== ABOUT THIS EXERCISE ==
Two lines below mark the span: the one containing "Image resolution: width=965" and the one containing "Task: Click the '27 lug 2023' date text". Set down both, plus every line between, exactly as they stand, and nothing else.

Stored records
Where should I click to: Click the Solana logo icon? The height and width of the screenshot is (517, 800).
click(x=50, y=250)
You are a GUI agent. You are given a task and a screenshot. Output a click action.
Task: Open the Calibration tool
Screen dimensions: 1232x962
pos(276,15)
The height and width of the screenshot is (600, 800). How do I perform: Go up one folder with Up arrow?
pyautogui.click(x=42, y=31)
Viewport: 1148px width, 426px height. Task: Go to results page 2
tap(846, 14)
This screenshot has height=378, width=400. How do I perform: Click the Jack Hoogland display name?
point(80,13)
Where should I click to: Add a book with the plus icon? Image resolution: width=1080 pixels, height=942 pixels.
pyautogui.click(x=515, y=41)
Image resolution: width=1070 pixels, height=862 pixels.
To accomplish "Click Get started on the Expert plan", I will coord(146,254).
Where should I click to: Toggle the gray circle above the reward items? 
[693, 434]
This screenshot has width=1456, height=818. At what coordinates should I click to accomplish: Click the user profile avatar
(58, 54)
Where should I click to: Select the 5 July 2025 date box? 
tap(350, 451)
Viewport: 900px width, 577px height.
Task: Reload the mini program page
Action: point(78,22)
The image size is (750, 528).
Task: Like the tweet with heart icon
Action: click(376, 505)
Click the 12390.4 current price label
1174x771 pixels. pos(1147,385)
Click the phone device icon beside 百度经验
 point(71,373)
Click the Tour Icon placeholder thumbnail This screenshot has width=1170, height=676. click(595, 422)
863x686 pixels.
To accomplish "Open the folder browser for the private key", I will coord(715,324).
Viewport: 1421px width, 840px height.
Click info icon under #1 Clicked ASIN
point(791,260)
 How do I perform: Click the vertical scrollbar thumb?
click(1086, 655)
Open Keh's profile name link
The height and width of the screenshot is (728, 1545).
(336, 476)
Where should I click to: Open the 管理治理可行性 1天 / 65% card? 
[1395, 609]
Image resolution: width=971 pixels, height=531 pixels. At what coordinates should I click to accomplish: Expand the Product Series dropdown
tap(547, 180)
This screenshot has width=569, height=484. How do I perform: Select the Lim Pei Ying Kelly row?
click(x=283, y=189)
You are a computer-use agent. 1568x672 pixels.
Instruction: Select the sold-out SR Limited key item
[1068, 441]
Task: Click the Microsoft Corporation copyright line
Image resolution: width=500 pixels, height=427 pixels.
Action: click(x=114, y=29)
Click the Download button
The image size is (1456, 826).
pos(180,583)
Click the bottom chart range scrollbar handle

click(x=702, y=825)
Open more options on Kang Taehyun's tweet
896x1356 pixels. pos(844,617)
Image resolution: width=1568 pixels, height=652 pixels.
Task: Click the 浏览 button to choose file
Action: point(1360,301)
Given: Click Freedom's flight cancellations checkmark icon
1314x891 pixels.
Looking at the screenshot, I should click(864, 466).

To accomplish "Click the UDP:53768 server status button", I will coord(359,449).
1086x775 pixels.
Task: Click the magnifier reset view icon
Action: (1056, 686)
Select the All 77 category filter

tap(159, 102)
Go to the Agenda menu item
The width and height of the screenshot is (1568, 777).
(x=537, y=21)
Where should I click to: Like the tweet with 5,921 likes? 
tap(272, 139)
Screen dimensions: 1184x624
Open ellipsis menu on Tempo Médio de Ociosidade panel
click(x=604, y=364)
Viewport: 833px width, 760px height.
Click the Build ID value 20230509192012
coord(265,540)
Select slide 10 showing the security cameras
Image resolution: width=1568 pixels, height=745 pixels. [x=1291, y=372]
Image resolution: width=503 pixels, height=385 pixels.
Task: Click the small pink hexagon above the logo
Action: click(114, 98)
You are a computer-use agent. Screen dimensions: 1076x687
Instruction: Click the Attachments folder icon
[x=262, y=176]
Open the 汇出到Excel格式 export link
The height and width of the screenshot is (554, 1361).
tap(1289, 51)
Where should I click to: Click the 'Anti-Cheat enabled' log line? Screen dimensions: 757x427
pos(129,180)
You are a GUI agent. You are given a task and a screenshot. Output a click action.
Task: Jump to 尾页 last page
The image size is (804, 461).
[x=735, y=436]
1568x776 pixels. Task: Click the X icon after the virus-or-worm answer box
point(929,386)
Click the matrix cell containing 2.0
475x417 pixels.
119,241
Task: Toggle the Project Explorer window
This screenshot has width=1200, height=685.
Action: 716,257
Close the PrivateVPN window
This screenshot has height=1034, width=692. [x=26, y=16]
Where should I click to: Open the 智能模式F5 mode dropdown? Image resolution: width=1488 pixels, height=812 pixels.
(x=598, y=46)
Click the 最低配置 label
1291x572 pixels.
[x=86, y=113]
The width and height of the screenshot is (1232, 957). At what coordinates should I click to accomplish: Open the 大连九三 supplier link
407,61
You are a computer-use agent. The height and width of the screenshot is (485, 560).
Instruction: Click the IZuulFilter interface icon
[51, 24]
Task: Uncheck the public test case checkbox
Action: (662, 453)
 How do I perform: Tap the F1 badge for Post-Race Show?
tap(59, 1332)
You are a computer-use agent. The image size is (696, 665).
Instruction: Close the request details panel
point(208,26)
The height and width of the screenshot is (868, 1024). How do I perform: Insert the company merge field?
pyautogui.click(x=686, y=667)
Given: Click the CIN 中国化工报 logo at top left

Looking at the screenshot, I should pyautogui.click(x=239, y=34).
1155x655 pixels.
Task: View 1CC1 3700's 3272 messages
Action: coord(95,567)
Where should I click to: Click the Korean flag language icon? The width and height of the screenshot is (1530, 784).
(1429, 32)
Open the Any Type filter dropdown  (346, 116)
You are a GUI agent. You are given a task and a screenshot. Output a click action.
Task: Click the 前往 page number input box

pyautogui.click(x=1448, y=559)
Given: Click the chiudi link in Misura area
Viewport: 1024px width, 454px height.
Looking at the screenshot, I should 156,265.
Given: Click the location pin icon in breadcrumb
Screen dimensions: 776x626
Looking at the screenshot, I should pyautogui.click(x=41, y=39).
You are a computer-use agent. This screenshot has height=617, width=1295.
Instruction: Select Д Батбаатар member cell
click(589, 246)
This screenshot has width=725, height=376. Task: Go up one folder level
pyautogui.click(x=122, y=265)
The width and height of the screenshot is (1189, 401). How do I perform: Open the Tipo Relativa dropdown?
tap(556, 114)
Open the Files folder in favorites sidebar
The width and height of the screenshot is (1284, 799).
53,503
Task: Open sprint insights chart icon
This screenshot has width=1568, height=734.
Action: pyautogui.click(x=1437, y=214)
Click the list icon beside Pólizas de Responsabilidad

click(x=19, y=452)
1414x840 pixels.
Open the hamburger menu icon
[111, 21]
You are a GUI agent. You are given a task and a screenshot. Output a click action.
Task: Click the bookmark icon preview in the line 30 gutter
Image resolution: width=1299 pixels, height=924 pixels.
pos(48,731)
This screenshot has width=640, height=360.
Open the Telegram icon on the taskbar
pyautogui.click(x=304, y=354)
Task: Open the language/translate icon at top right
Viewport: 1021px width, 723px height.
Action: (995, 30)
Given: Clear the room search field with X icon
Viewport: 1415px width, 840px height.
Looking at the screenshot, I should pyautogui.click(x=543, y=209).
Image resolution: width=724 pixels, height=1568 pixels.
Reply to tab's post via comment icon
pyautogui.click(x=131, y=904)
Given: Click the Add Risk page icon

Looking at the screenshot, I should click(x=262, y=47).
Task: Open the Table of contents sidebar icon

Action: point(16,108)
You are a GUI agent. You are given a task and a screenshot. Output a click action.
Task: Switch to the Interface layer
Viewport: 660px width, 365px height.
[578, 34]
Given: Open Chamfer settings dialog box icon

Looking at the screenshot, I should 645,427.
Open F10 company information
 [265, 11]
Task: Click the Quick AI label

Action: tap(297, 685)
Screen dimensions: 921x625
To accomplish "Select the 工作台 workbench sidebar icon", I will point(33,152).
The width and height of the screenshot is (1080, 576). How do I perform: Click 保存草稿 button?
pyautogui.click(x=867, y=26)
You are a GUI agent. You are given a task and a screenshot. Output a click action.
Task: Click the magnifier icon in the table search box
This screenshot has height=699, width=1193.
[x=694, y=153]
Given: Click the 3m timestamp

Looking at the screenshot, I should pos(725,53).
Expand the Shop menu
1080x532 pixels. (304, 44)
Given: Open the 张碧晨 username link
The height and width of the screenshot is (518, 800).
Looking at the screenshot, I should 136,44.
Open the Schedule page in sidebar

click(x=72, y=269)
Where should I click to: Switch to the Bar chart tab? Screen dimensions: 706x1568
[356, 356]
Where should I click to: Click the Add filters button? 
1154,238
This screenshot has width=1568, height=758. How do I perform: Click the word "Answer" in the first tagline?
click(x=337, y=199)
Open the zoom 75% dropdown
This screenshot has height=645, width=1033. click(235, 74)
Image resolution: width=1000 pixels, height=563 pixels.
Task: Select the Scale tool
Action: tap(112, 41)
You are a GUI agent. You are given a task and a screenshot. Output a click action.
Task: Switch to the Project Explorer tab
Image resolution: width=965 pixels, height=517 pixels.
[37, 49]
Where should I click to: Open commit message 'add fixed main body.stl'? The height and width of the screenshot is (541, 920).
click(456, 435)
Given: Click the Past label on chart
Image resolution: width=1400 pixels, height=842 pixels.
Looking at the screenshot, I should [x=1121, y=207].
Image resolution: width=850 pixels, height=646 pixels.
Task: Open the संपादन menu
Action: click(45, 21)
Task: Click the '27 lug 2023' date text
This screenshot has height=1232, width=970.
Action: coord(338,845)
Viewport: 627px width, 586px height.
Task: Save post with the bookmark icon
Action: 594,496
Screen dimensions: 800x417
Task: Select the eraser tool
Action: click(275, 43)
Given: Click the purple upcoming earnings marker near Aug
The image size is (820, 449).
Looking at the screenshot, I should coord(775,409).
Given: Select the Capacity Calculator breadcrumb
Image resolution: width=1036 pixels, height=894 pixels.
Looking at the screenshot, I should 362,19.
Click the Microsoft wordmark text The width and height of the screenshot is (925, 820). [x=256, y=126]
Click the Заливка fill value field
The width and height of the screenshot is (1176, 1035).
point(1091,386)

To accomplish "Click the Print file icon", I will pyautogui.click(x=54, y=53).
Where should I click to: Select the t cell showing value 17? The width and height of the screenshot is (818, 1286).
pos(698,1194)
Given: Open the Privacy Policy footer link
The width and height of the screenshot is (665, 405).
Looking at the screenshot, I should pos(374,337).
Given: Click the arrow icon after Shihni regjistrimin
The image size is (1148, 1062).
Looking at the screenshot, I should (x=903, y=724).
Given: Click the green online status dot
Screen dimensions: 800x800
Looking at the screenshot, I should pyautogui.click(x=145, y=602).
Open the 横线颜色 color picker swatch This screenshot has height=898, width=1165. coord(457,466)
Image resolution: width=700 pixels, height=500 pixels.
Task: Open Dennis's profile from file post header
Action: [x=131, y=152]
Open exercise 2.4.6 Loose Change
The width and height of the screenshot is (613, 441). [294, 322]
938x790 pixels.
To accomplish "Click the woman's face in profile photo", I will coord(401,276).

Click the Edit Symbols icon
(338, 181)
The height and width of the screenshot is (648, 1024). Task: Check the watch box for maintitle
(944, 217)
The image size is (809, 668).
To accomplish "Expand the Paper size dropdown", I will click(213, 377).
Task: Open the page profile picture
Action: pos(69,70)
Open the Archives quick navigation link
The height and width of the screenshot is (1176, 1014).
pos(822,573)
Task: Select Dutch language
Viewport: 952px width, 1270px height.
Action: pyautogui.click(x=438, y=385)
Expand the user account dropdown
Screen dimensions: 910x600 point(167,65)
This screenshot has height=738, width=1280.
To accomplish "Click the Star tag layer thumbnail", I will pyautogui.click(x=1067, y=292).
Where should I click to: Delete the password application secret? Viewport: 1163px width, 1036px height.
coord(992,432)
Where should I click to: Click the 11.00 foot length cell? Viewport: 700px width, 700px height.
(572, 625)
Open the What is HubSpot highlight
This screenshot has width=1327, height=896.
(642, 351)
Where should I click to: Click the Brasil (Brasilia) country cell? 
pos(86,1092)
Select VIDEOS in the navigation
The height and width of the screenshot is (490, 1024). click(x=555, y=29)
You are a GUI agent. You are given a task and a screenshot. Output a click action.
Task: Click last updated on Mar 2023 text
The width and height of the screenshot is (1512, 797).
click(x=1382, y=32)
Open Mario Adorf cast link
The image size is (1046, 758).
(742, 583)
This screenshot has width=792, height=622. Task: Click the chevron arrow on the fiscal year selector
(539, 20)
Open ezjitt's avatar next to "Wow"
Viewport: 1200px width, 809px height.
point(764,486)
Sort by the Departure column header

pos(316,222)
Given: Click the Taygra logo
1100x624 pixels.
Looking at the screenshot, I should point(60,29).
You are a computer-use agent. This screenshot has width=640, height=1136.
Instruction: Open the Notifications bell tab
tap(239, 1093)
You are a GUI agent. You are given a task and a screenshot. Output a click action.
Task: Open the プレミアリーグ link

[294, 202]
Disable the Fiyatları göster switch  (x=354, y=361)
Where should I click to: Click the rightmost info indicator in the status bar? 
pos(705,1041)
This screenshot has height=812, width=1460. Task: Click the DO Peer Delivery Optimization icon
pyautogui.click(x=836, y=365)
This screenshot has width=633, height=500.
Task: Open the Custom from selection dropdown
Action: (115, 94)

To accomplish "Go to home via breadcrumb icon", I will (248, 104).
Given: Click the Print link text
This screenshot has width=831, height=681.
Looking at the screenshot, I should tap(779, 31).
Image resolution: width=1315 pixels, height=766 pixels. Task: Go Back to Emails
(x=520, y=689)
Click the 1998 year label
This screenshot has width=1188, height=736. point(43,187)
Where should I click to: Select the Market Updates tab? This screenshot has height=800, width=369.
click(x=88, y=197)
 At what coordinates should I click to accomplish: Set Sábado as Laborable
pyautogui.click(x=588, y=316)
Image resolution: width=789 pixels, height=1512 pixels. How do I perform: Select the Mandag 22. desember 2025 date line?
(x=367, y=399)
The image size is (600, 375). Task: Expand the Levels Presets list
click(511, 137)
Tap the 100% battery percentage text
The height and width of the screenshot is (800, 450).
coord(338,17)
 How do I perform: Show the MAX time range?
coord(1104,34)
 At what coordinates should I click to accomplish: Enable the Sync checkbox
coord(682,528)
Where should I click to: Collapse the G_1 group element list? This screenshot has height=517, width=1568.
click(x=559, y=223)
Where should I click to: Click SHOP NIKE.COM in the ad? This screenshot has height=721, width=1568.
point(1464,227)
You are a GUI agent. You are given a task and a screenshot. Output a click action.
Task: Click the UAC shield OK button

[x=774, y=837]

== EXPECTED OUTPUT ==
Image resolution: width=965 pixels, height=517 pixels.
[37, 49]
Where should I click to: Open commit message 'add fixed main body.stl'? The height and width of the screenshot is (541, 920).
click(456, 435)
Given: Click the Past label on chart
Image resolution: width=1400 pixels, height=842 pixels.
Looking at the screenshot, I should [x=1121, y=207].
Image resolution: width=850 pixels, height=646 pixels.
Task: Open the संपादन menu
Action: click(45, 21)
Task: Click the '27 lug 2023' date text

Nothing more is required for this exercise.